There are a number of lex routines that let you handle sequences of characters to be processed in more than one way. These include yymore(), yyless(n), and REJECT. Recall that the text that matches a given specification is stored in the array yytext[]. In general, once the action is performed for the specification, the characters in yytext[] are overwritten with succeeding characters in the input stream to form the next match. The function yymore(), by contrast, ensures that the succeeding characters recognized are appended to those already in yytext[]. This lets you do one thing and then another, when one string of characters is significant and a longer one including the first is significant as well. Consider a language that defines a string as a set of characters between double quotation marks and specifies that to include a double quotation mark in a string it must be preceded by a backslash. The regular expression matching that is somewhat confusing, so it might be preferable to write:
\"[^"] { if (yytext[yyleng-1] == '\\') yymore(); else . . . normal processing }When faced with the string ``"abc\"def"'', the scanner will first match the characters "abc\, whereupon the call to yymore() will cause the next part of the string "def to be tacked on the end. The double quotation mark terminating the string should be picked up in the code labeled ``normal processing.''
The function yyless(n) lets you specify
the number of matched characters on which an action is
to be performed: only the first n characters
of the expression are retained in yytext[].
Subsequent processing resumes at the nth + 1 character.
Suppose you are again in the code deciphering business
and the idea is
to work with only half the characters in a sequence
that ends with a certain one, say upper or lowercase Z.
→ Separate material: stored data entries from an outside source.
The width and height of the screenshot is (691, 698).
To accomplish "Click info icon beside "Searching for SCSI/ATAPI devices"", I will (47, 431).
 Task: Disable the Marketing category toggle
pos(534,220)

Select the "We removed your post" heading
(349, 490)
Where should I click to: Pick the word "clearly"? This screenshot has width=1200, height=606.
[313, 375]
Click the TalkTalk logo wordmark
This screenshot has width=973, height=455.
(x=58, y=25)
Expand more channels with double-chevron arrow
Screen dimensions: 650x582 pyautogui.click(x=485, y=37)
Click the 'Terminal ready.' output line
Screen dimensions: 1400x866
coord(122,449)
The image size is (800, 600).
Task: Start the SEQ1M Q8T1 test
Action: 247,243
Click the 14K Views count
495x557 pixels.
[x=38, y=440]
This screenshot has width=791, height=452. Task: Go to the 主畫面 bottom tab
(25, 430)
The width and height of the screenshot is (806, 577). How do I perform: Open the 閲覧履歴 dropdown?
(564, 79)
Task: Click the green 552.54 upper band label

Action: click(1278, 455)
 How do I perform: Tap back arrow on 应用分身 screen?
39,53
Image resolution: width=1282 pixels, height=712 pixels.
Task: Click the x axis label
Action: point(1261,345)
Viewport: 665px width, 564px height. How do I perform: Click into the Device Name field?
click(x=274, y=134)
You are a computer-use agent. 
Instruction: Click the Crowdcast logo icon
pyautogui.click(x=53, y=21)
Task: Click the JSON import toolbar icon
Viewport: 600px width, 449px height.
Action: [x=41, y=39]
The code you want might be
[a-yA-Y]+[Zz] { yyless(yyleng/2); . . . process first half of string . . . }Finally, the function REJECT lets you more easily process strings of characters even when they overlap or contain one another as parts. REJECT does this by immediately jumping to the next rule and its specification without changing the contents of yytext[]. If you want to count the number of occurrences both of the regular expression snapdragon and of its subexpression dragon in an input text, the following will do:
snapdragon {countflowers++; REJECT;} dragon countmonsters++;As an example of one pattern overlapping another, the following counts the number of occurrences of the expressions comedian and diana, even where the input text has sequences such as comediana..:
comedian {comiccount++; REJECT;} diana princesscount++;Note that the actions here may be considerably more complicated than simply incrementing a counter. In all cases, you declare the counters and other necessary variables in the definitions section commencing the lex specification.